Alla ricerca di nuovi modelli

Questo scenario prevale a livello internazionale, ma con significative differenze se si guarda alla composizione territoriale della crescita. Le economie emergenti sono attraversate da una solida espansione, quelle avanzate sono ancora indietro nella ripresa. L’area euro pare rispondere meno agli impulsi derivanti da un ciclo internazionale in ripresa, riflettendo in parte problemi di minore presenza sui mercati asiatici. Ma non vi sono solamente fattori di natura congiunturale; la strategia di crescita seguita in Germania ha trainato uno sviluppo delle esportazioni tedesche di cui in Europa non ha beneficiato nessuno durante gli anni passati, nemmeno la stessa Germania.

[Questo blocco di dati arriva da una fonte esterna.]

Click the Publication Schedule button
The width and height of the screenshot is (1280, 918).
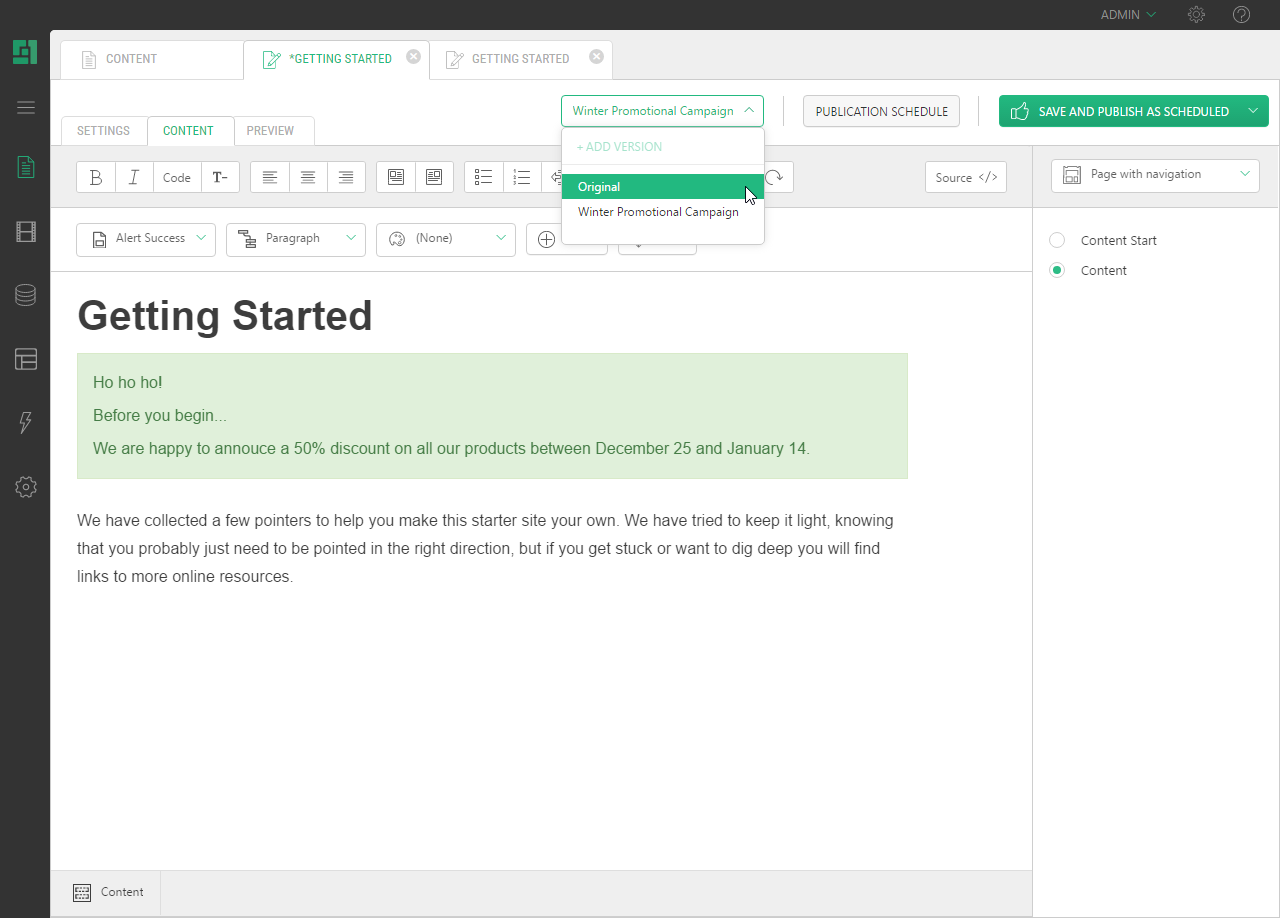coord(881,111)
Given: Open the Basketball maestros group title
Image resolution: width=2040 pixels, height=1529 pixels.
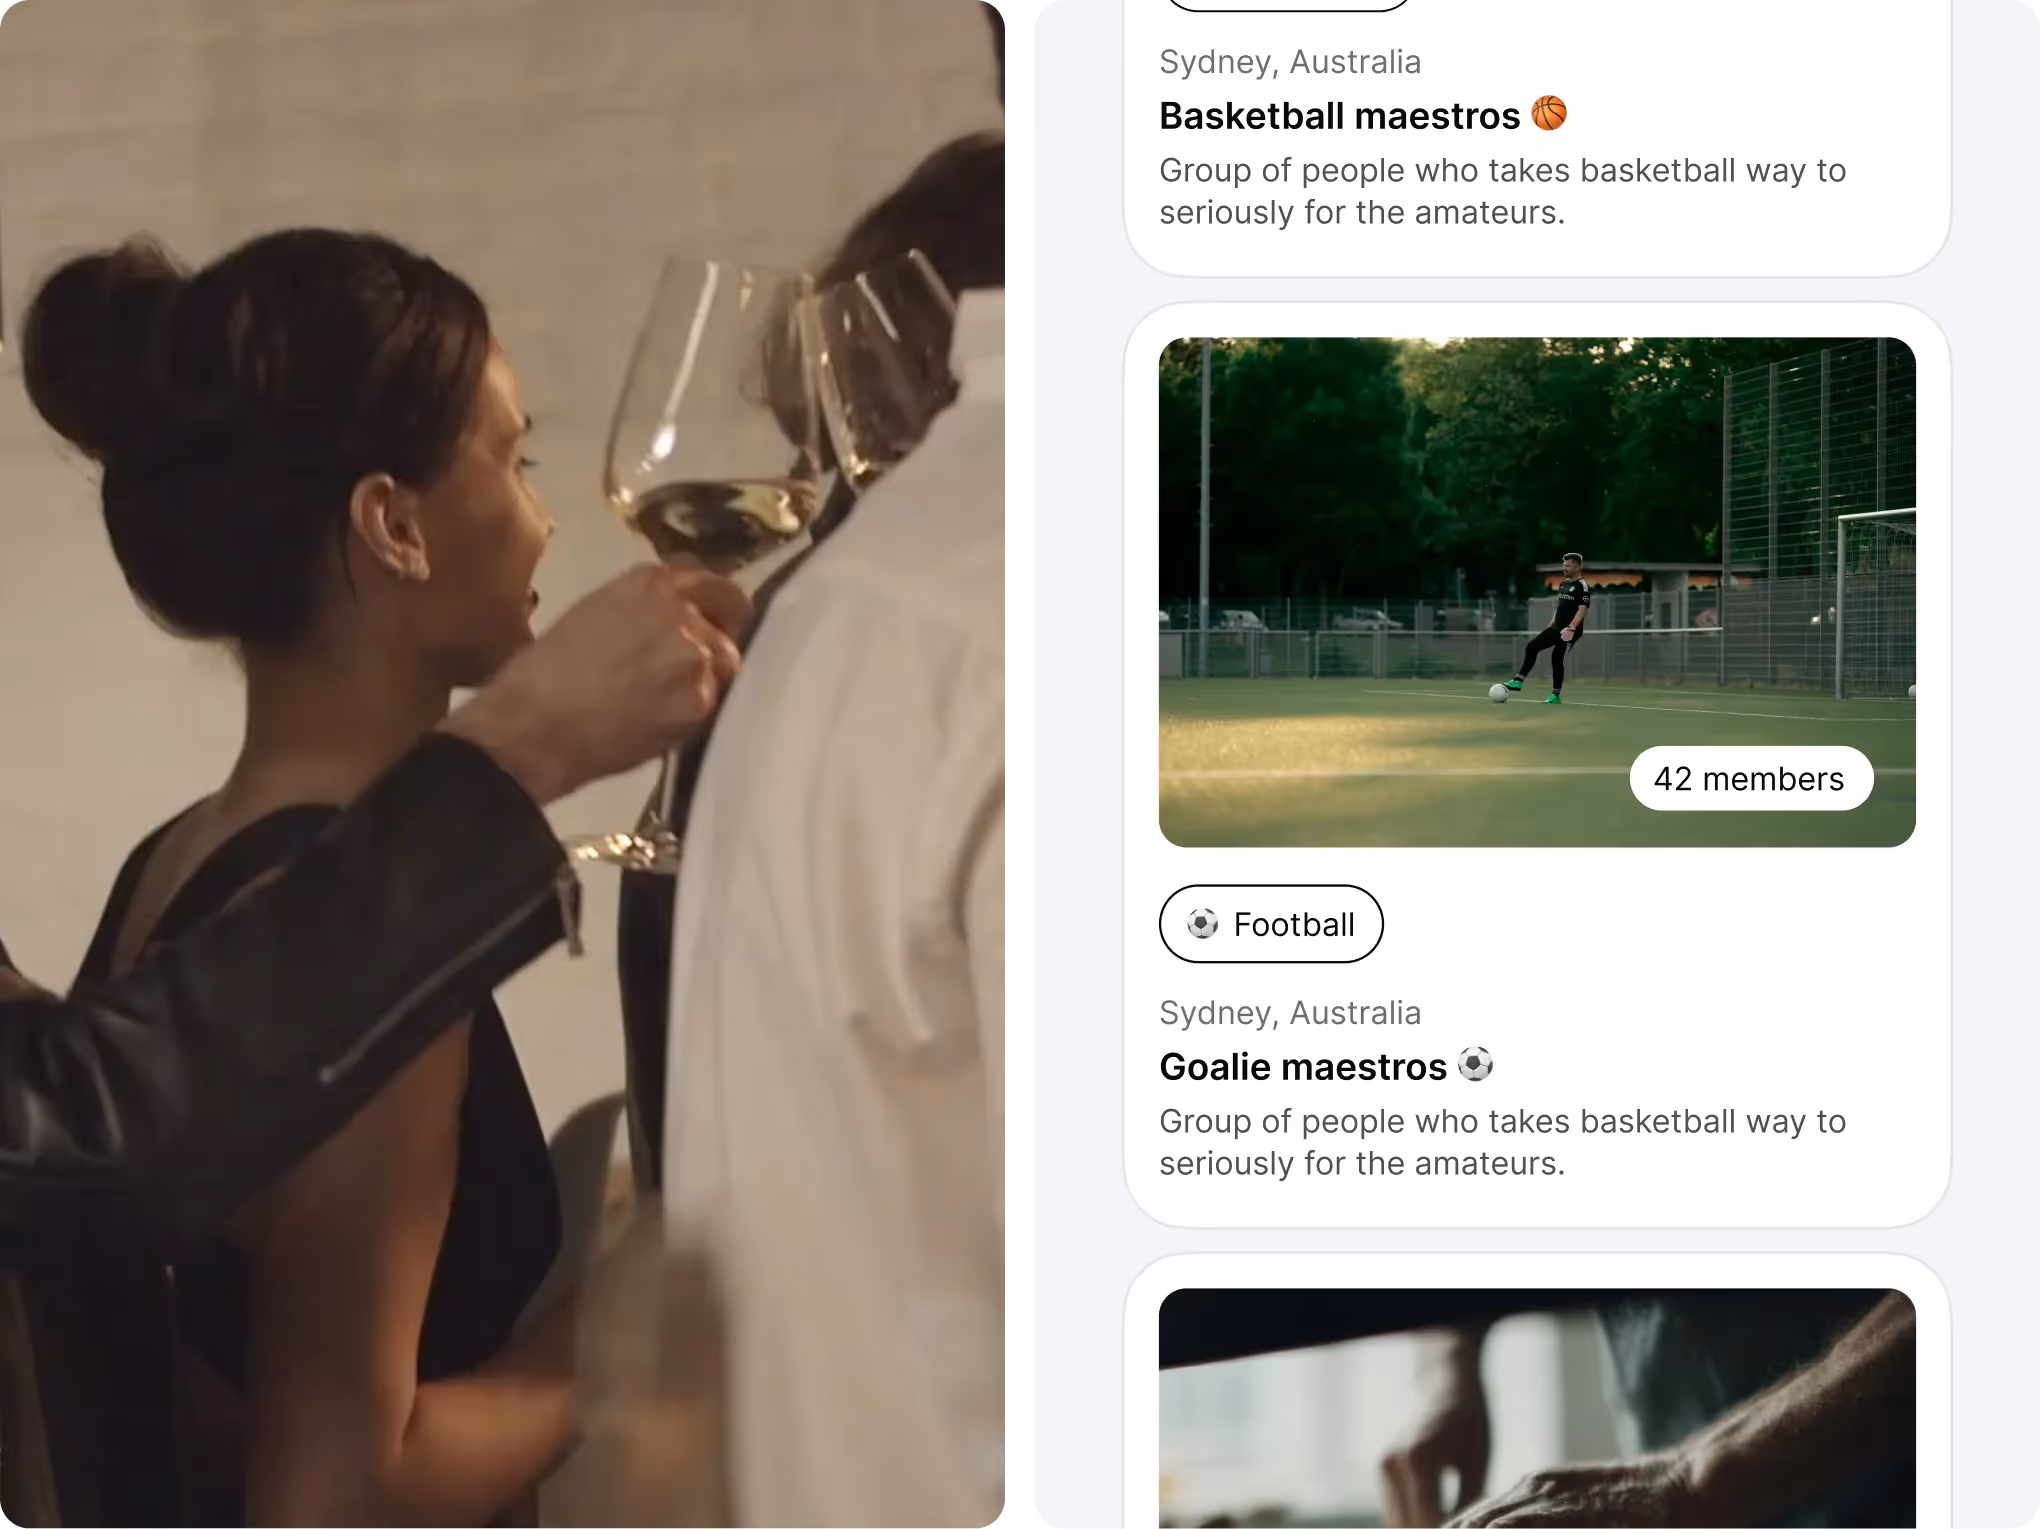Looking at the screenshot, I should 1339,116.
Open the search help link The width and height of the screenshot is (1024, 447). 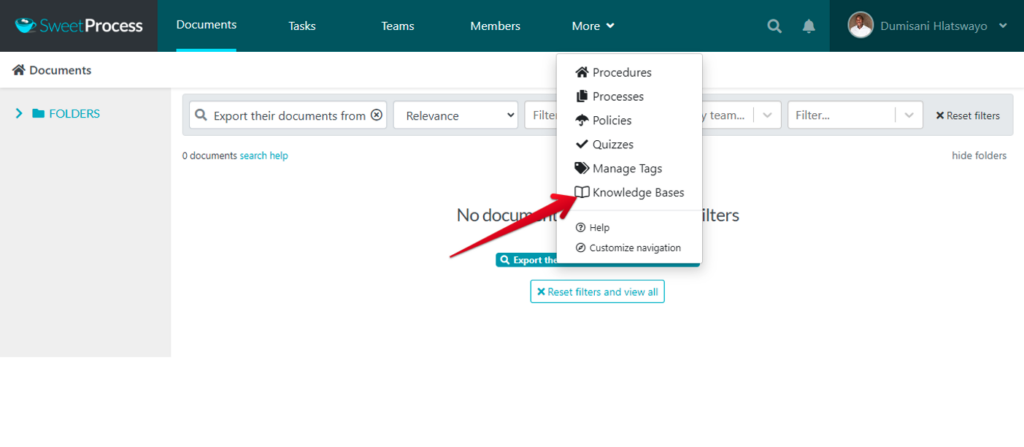click(264, 156)
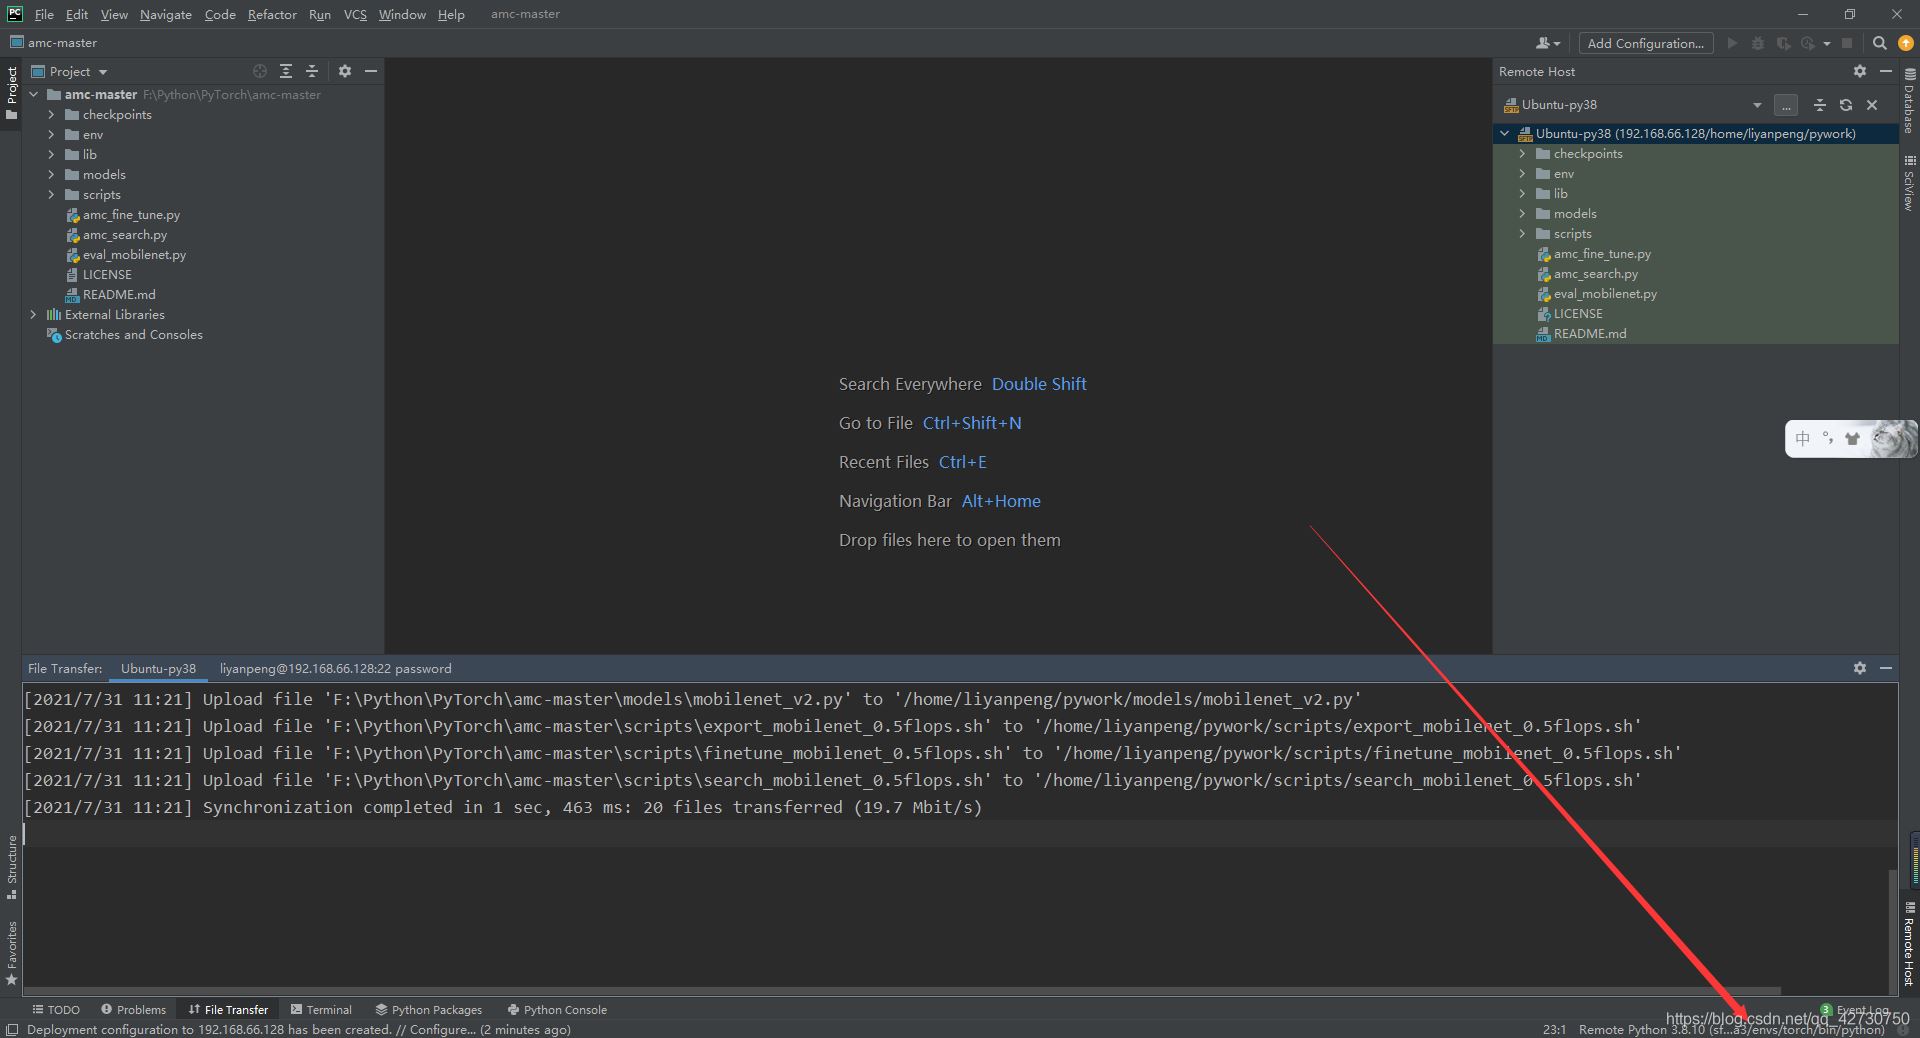Screen dimensions: 1920x1038
Task: Toggle the Structure tool window sidebar button
Action: click(x=11, y=866)
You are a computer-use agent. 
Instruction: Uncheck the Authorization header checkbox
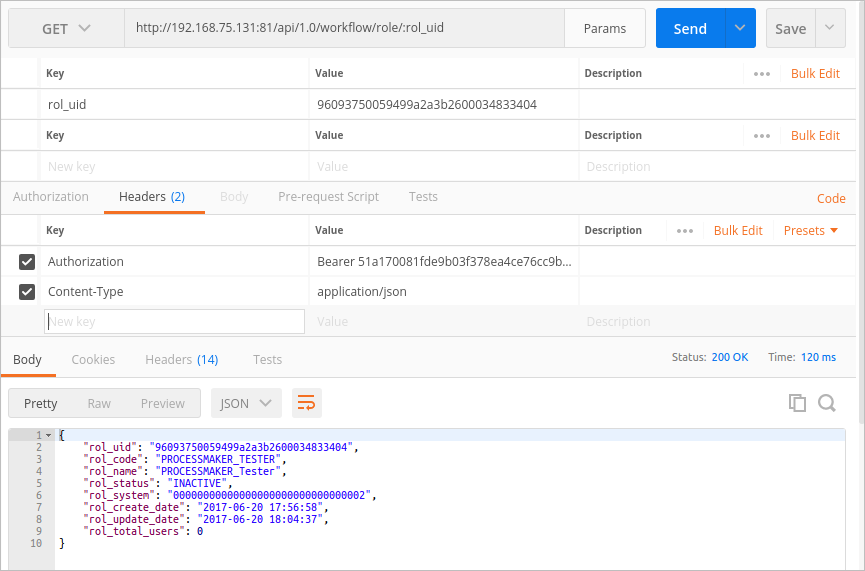click(x=28, y=262)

Altri modelli di crescita hanno fallito; la Spagna è entrata in una crisi dalle conseguenze sociali devastanti; la Francia pare tenere meglio, ma ha cumulato una dimensione significativa del disavanzo di bilancio la cui correzione avrà dei costi nei prossimi anni. L’Italia dal canto suo è quello che fra i grandi paesi cresceva già meno prima della crisi, è caduto di più durante la crisi, e recupera meno durante la ripresa. La produzione ristagna, la disoccupazione aumenta, i salari rallentano, il deficit pubblico è su valori critici: dobbiamo essere ottimisti o pessimisti?

 

Ma che tipo di ripresa avremo?

È iniziata una ripresa a doppia velocità, con i Paesi emergenti nelle prime file e gli altri al traino. Le economie avanzate hanno recuperato solamente una parte delle perdite di prodotto subite durante la recessione, e già occorre programmare l’exit strategy delle politiche economiche. L’approccio graduale è consigliato, ma dopo le vicende greche non si escludono terapie più drastiche. La ripresa asiatica, partita al traino delle politiche fiscali, ha sorpreso per intensità. Il ruolo della Cina è stato centrale per trascinare l’area fuori dalla crisi. Ne hanno beneficiato anche le esportazioni americane che, sovrapponendosi agli impulsi della politica di bilancio, hanno innescato una ripresa che parte gravata da un deficit pubblico vicino al 10 per cento del Pil e dagli oltre otto milioni di posti di lavoro andati perduti nel corso della crisi.

 

L’Europa e l’Italia

In Europa la ripresa è delineata con chiarezza dalla fiducia delle imprese, ma ancora poco vivace nei riscontri quantitativi. La minore presenza sui mercati asiatici riduce l’effetto della ripresa internazionale sulle nostre esportazioni. Il mercato del lavoro recepisce con ritardo le conseguenze della recessione. Più difficile la gestione delle criticità in assenza di coordinamento delle politiche dei paesi membri dell’area. Il ciclo italiano si mantiene in linea con quello europeo. La crescita nel biennio 2010-2011 è attesa poco sotto l’1 per cento, frenata dalle difficoltà delle famiglie, che si traducono in una protratta fase di ristagno dei consumi. L’aggiustamento del bilancio pubblico partirà dal 2011, ma con un valore di partenza del disavanzo più alto, e un tasso di crescita più basso, rispetto a quanto atteso dal Governo.